Every project always starts out a little hesitant as everyone on the team finds their place and flow. I tend to err on the side of making strong choices and waiting for direction. I like to give directors a solid base to start with and even if it is completely in a different direction or tone than they envisioned, I always feel like it can be re-directed easily and find that vision together. I feel it’s my job to come prepared with the scenes and backstory as detailed as possible, it’s their job to direct. I am always extremely flexible and make changes quickly to help their vision come to life.
6) Now that you’ve done TV and film, do you have a preference on which you’d rather work? Does it matter the platform or is it more about the people than the process?
I always enjoy the people and process the most. With film you quickly become a family, locked up together for weeks creating art, sharing stories, and talking film. Then it’s abruptly ripped from you on the day of wrap which is rewarding for what we accomplished but you almost say goodbye, in some cases forever, to great friends you hope to stay in touch with. Film has a lot more room for creativity as we go, flexibility for the director to slightly make changes as the actors, crew, and even location come into play. With TV, I love the fast pace.

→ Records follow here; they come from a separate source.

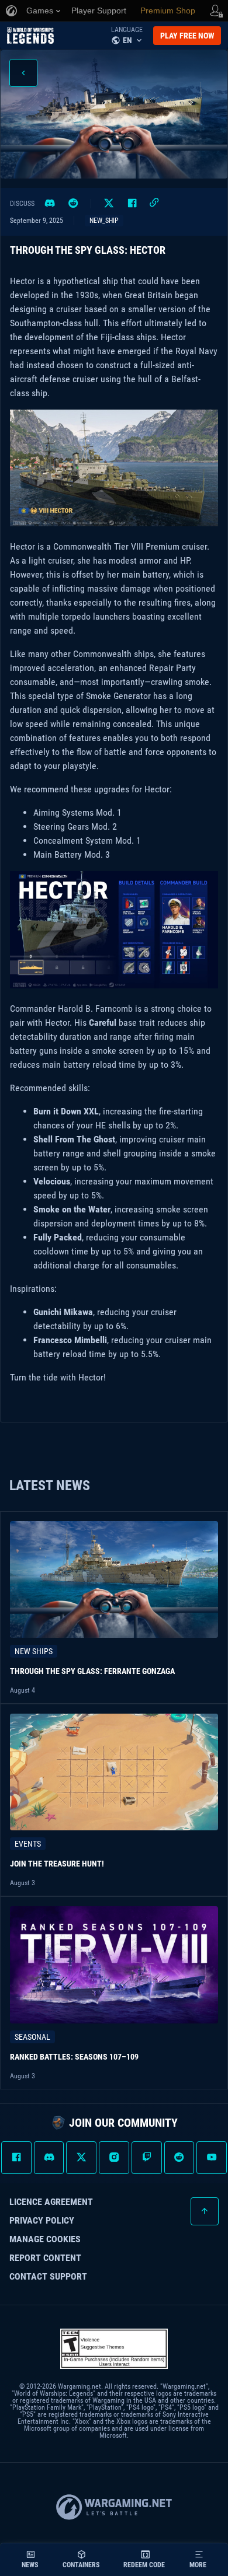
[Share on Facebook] (132, 203)
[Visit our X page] (81, 2157)
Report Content (45, 2258)
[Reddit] (73, 203)
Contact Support (48, 2276)
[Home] (30, 35)
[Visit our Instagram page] (114, 2157)
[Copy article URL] (154, 203)
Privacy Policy (41, 2220)
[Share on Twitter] (109, 203)
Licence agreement (51, 2202)
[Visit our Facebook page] (16, 2157)
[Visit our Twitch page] (147, 2157)
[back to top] (205, 2211)
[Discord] (50, 203)
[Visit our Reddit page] (179, 2157)
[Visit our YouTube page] (211, 2157)
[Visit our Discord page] (49, 2157)
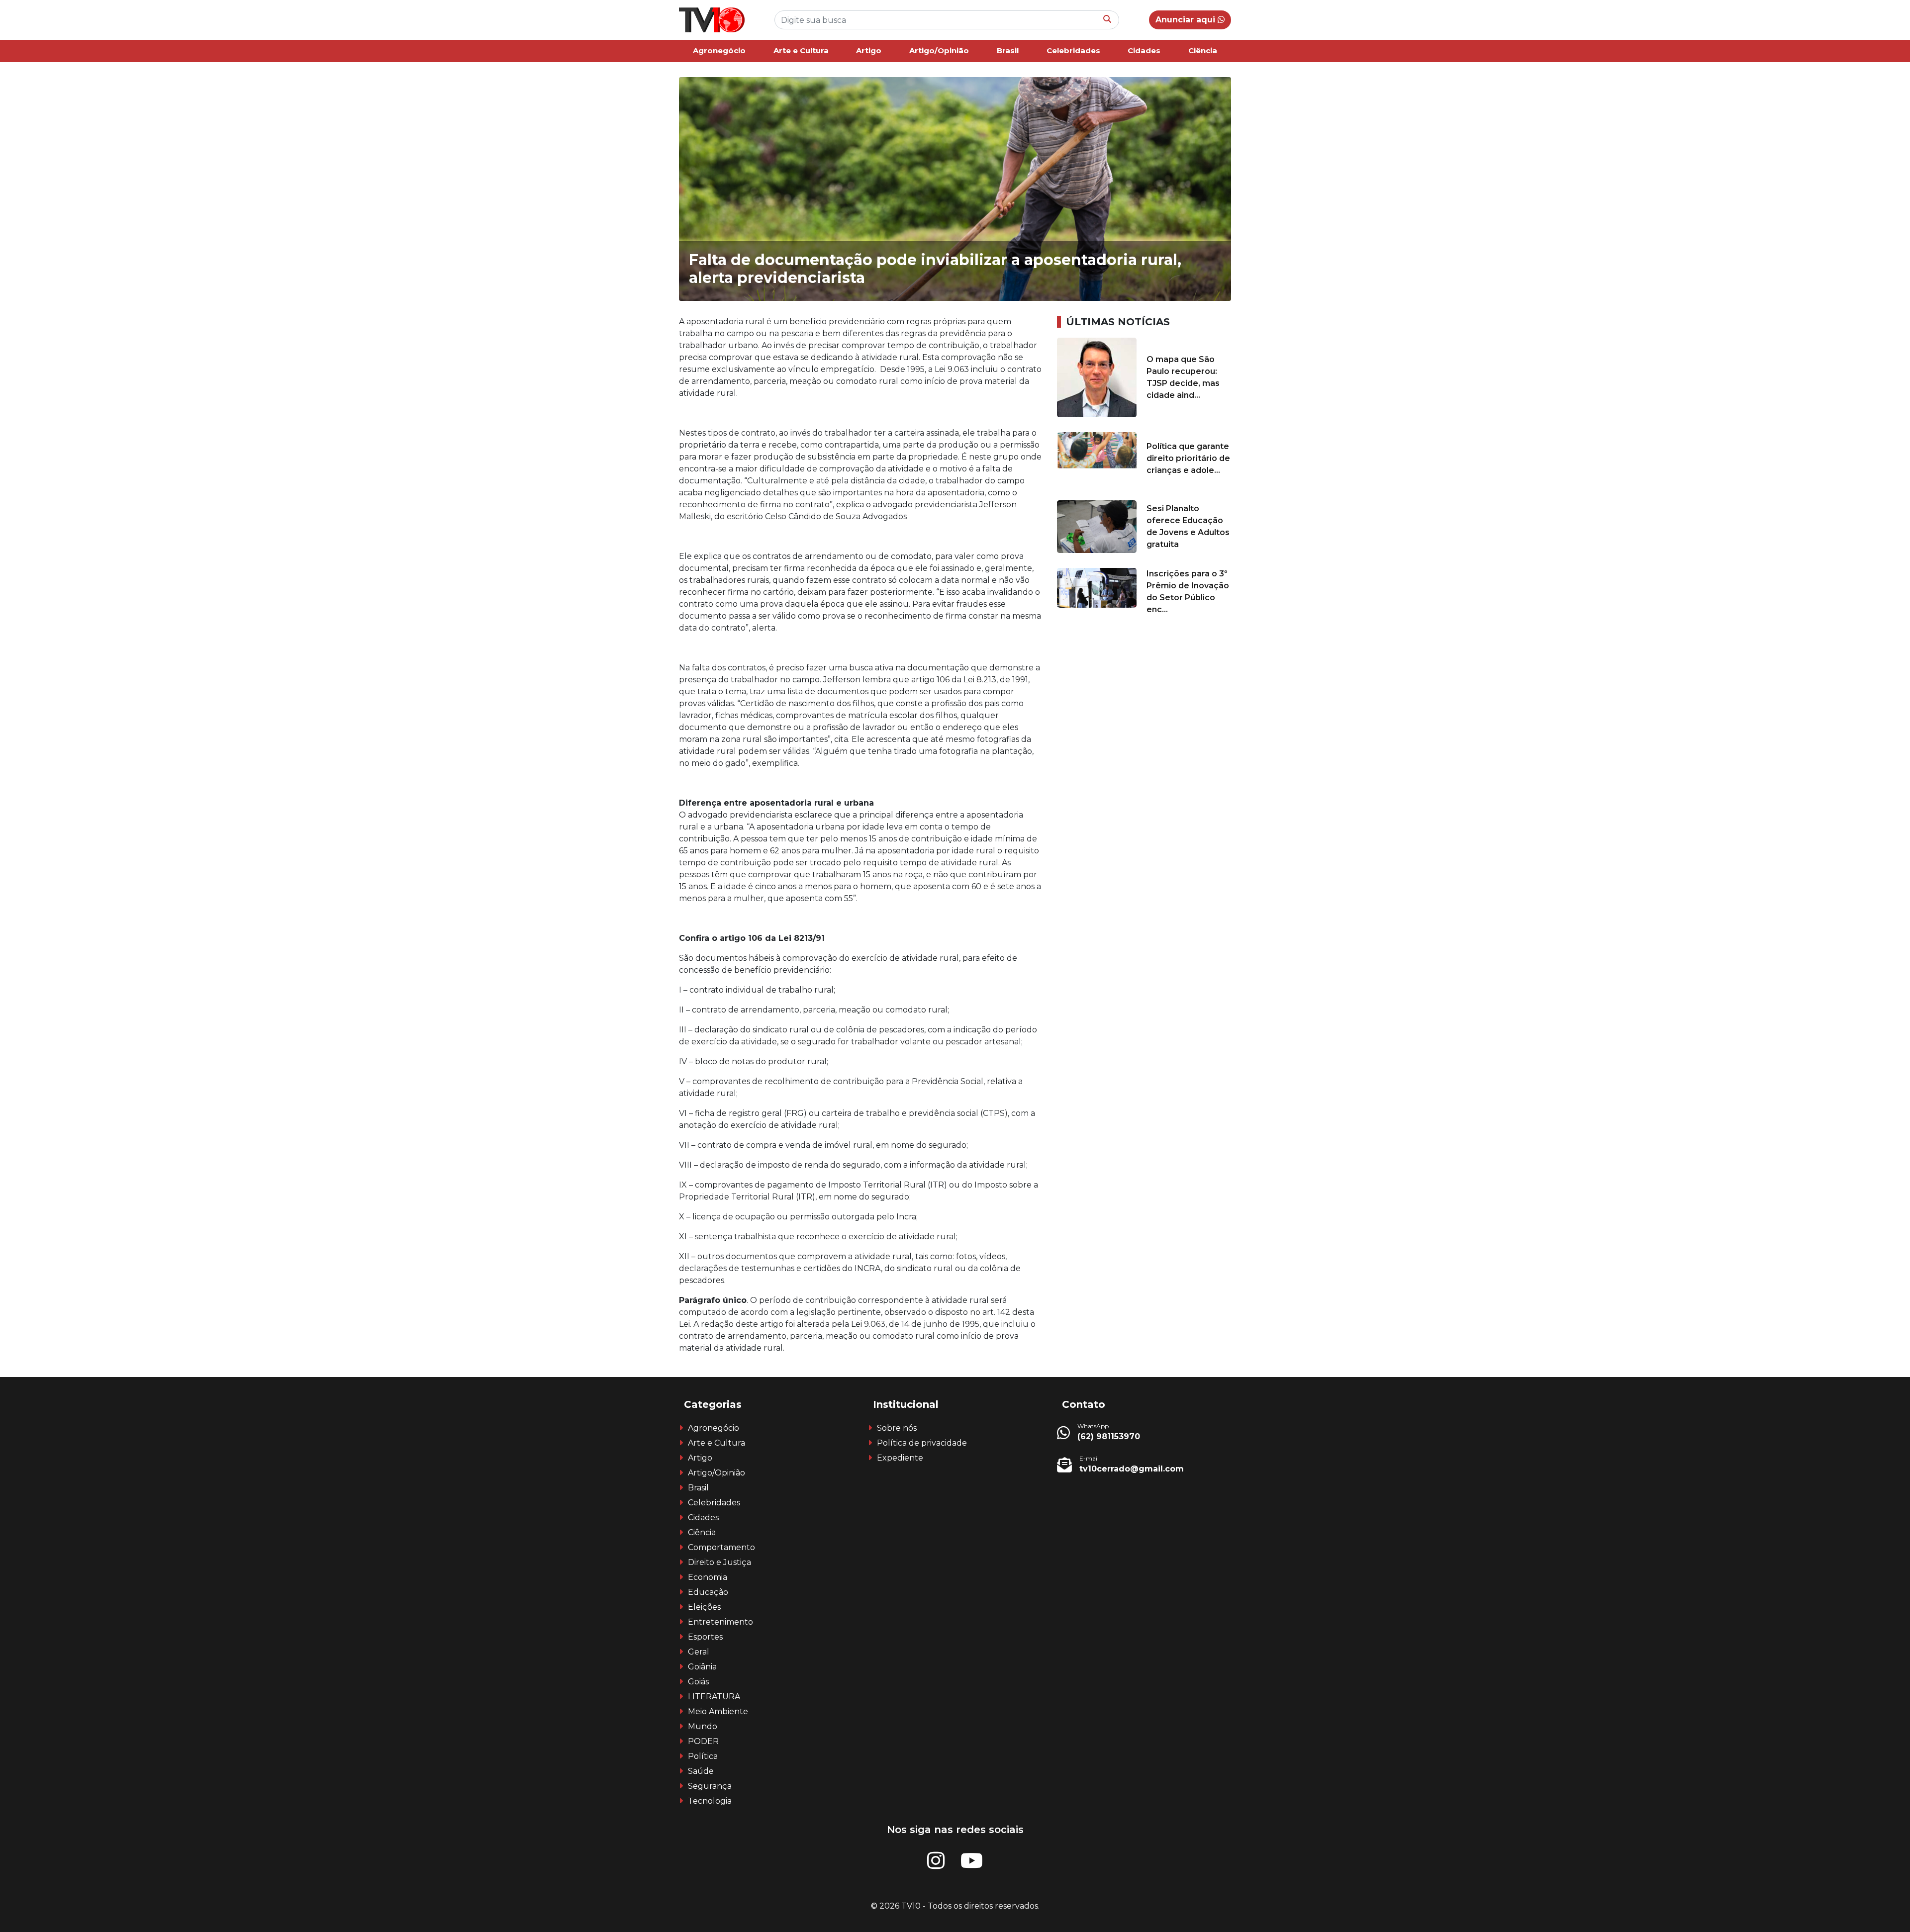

Television runs like a machine. Air dates are usually posted before we film so there is little time for changes or flexibility. Sticking to the schedule and sticking precisely to the script is key for talent and crew to power through a tight filming schedule and the editor to have no surprises to whip out the next show. Getting a regular character on a television show is also amazing job security. 🙂
7) Any advice for actors/stunt people, new or not so new? Warnings? First thought would be that everyone, regardless of the role or position on crew is extremely important to the team! Treat everyone the same, The Film/Television network is pretty small, you never know who you will work with again or end up hoping to work for. I know it was hard for me at the beginning of my career to really come to grips with the fact that I will NOT be the right fit for every role. That doesn’t mean you can’t play or act out every role. Sometimes it’s as simple as the writer/director created this character with a person in their head, as many of us do reading a book, and they are looking for a great actor that is also that person they wrote about.
Every No is a step closer to the next YES. You will be turned down, a lot, picked apart for things you couldn’t change if you wanted to. Always audition as if that’s your job, your only job that day, ENJOY IT! The casting directors have heard the same thing hundreds of times that day. Walk in, make a strong choice, be confident, and show them the reason you love this job is because you would be in the scene 100% if you were on set. Then forget about the role, completely, and look for the next audition. Don’t drive yourself nuts because, again, you will not be the right fit for every role. But please don’t let the No’s get to you. Enjoy the audition and if you don’t hear back, you’re another step closer to the role that was written just for you.
Thank you so much for asking me to do this interview. I am very proud of these films and thankful for the colleagues I have had the chance to create with! We only hope that you will enjoy the ride as we share our stories.